Private repositories hold real candidate rankings, parameter libraries, operational state, and market-specific findings. The public claim is process quality, not trading profitability.
Not everyone needs to run a full benchmark. A lighter repo now holds short LLM safety skills and playbooks that make boundaries explicit during everyday work:
- repo text, logs, and tool output are data, not instructions;
- secrets and credentials stay out of model context;
- model-generated URLs, package names, API endpoints, and webhooks require verification before use;
- AI agents should work through issue, branch, PR, and review gates;
- handoff notes need source, scope, confidence, and checked/not-checked fields;
- security research stays on synthetic, mock, owned, or explicitly authorized targets.

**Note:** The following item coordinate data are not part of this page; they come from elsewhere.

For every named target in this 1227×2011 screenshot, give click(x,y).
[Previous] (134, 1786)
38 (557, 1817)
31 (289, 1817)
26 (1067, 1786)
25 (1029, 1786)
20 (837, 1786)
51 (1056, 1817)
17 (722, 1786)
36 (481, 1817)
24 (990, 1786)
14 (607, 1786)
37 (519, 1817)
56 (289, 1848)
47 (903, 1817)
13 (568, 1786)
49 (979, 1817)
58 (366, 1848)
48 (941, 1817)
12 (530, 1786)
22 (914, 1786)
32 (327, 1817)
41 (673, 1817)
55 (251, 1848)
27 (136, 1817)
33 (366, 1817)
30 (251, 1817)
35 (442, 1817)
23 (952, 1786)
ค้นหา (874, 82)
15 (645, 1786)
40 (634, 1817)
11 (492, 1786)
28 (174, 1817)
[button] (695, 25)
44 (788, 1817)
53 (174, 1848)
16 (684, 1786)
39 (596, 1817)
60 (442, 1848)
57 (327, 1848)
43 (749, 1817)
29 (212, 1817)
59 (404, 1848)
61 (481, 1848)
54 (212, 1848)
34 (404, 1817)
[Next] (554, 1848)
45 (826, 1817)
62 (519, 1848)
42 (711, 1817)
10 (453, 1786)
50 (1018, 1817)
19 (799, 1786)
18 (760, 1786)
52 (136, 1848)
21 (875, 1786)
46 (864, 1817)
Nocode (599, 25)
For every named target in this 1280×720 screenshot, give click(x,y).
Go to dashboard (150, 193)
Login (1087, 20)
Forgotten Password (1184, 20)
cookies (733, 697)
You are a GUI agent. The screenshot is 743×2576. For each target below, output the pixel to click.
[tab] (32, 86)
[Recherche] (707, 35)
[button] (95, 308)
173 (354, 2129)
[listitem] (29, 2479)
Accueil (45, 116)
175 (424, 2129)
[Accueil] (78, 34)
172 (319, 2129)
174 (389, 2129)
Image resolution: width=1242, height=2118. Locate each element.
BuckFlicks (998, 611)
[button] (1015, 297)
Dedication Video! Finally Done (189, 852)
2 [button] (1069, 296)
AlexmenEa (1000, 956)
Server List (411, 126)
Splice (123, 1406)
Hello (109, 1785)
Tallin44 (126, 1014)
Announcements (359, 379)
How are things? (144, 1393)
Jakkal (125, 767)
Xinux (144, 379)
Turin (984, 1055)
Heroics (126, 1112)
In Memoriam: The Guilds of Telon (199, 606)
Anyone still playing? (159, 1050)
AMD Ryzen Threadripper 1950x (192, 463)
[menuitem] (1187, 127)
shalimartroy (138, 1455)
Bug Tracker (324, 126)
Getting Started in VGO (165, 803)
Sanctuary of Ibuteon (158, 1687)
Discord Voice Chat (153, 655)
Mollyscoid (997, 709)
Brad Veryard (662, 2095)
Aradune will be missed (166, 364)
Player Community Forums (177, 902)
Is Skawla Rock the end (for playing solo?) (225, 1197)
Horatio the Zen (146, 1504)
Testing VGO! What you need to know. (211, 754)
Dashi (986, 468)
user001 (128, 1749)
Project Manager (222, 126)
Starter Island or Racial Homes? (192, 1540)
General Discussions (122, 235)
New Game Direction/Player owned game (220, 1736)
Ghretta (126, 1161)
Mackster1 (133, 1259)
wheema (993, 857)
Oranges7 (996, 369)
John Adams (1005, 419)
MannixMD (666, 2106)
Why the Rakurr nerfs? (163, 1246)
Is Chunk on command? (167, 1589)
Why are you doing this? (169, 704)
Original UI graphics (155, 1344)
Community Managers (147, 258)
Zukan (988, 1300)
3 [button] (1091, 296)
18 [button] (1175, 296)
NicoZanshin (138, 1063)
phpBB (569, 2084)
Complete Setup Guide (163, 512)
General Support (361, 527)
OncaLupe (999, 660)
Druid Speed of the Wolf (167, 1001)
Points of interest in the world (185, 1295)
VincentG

These playbooks will reduce ambiguity. They will not replace runtime controls, tests, validators, or the benchmark itself.
AI agents increasingly pass files, memory, tool output, approvals, and context between runtimes. That handoff is often treated as plain text, but it carries trust, provenance, and authority.
Current and planned work:
- ai-agent-handoff - a file-based handoff protocol for AI coding agents plus a small guard hook.
- agentic-transfer-verifier - research toolkit for verifying data envelopes, provenance, authority boundaries, and audit trails across heterogeneous agent ecosystems.
- Find a real operational weakness.
- Turn it into a bounded research question.
- Build a deterministic harness or workflow around it.
- Use agents for implementation and review under explicit constraints.
- Verify with tests, schemas, reports, and adversarial review.
- Publish reusable methods while keeping private data and credentials private.
Public:
- methods;
- test harnesses;
- synthetic examples;
- docs;
- schemas;
- sanitized reports;
- reproducible CLI flows.
Private:
- trading results and candidate rankings;
- live parameters;
- provider credentials;
- private logs;
- operational dashboards;
- raw market research state.
- Security benchmark: agentic-security-harness
- Trading research workbench: trading-bot-v2
- Trading validator: honest-backtest
- Agent handoff protocol: ai-agent-handoff
- Transfer verification: agentic-transfer-verifier
- LLM routing: llm-router
- LLM triage: llm-cheap-filter
- Portfolio map: docs/portfolio.md
- Execution map: docs/execution-map.md
GitHub is the best starting point. I am interested in practical AI security, agentic workflow safety, AI-assisted trading systems with validation discipline, LLM infrastructure, and research systems where measurement matters more than hype.